The problem – The following data has a line with "Select the Triage heart icon" and a line with "Task: Select the Rectangle shape tool". Write out exactly those lines and all the lines between them.

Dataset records
========================================

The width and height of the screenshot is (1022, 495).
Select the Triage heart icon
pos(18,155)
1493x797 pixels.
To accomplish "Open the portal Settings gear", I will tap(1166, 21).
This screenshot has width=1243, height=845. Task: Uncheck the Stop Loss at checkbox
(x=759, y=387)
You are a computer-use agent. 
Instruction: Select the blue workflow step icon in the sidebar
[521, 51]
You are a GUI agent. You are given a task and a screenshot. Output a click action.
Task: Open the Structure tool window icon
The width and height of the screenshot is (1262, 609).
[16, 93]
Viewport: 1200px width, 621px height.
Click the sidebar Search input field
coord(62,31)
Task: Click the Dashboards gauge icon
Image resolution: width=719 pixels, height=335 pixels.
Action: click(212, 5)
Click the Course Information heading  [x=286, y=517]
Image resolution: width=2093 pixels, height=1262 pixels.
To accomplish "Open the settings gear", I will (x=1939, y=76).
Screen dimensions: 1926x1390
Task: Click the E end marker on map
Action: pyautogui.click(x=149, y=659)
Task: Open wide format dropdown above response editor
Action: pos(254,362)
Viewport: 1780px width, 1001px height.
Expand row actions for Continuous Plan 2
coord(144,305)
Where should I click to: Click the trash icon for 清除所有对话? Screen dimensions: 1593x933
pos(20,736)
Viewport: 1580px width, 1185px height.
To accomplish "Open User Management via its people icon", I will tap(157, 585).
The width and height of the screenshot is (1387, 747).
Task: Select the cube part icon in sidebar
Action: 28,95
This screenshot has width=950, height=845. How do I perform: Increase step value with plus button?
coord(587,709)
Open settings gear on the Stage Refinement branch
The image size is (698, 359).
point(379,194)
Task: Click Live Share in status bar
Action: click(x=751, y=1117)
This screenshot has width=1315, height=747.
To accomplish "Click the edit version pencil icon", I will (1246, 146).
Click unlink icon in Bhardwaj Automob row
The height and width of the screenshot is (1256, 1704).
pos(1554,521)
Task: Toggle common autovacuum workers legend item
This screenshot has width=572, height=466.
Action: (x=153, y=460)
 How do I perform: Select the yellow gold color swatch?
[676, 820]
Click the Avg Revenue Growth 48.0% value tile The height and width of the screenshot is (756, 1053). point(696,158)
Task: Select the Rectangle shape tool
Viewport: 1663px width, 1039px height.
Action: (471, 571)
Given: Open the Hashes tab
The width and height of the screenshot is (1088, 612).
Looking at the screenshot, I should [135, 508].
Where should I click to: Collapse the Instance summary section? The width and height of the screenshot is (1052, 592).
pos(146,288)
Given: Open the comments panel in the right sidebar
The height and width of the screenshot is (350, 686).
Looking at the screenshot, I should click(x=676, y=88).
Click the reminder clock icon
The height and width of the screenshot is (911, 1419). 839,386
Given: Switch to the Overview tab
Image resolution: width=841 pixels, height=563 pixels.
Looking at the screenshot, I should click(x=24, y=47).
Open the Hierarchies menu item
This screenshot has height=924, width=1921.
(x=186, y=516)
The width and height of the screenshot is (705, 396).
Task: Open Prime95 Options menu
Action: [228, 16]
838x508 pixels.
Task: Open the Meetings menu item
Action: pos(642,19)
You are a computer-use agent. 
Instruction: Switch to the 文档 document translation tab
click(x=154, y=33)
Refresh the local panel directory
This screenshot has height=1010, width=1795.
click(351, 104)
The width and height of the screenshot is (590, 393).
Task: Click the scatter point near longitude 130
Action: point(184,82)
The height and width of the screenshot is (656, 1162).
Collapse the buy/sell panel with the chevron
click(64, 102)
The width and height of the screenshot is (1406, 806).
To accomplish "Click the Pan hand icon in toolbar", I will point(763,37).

========================================

Problem solution –
Select the Triage heart icon
pos(18,155)
1493x797 pixels.
To accomplish "Open the portal Settings gear", I will tap(1166, 21).
This screenshot has width=1243, height=845. Task: Uncheck the Stop Loss at checkbox
(x=759, y=387)
You are a computer-use agent. 
Instruction: Select the blue workflow step icon in the sidebar
[521, 51]
You are a GUI agent. You are given a task and a screenshot. Output a click action.
Task: Open the Structure tool window icon
The width and height of the screenshot is (1262, 609).
[16, 93]
Viewport: 1200px width, 621px height.
Click the sidebar Search input field
coord(62,31)
Task: Click the Dashboards gauge icon
Image resolution: width=719 pixels, height=335 pixels.
Action: click(212, 5)
Click the Course Information heading  [x=286, y=517]
Image resolution: width=2093 pixels, height=1262 pixels.
To accomplish "Open the settings gear", I will (x=1939, y=76).
Screen dimensions: 1926x1390
Task: Click the E end marker on map
Action: pyautogui.click(x=149, y=659)
Task: Open wide format dropdown above response editor
Action: pos(254,362)
Viewport: 1780px width, 1001px height.
Expand row actions for Continuous Plan 2
coord(144,305)
Where should I click to: Click the trash icon for 清除所有对话? Screen dimensions: 1593x933
pos(20,736)
Viewport: 1580px width, 1185px height.
To accomplish "Open User Management via its people icon", I will tap(157, 585).
The width and height of the screenshot is (1387, 747).
Task: Select the cube part icon in sidebar
Action: 28,95
This screenshot has width=950, height=845. How do I perform: Increase step value with plus button?
coord(587,709)
Open settings gear on the Stage Refinement branch
The image size is (698, 359).
point(379,194)
Task: Click Live Share in status bar
Action: click(x=751, y=1117)
This screenshot has width=1315, height=747.
To accomplish "Click the edit version pencil icon", I will (1246, 146).
Click unlink icon in Bhardwaj Automob row
The height and width of the screenshot is (1256, 1704).
pos(1554,521)
Task: Toggle common autovacuum workers legend item
This screenshot has width=572, height=466.
Action: (x=153, y=460)
 How do I perform: Select the yellow gold color swatch?
[676, 820]
Click the Avg Revenue Growth 48.0% value tile The height and width of the screenshot is (756, 1053). point(696,158)
Task: Select the Rectangle shape tool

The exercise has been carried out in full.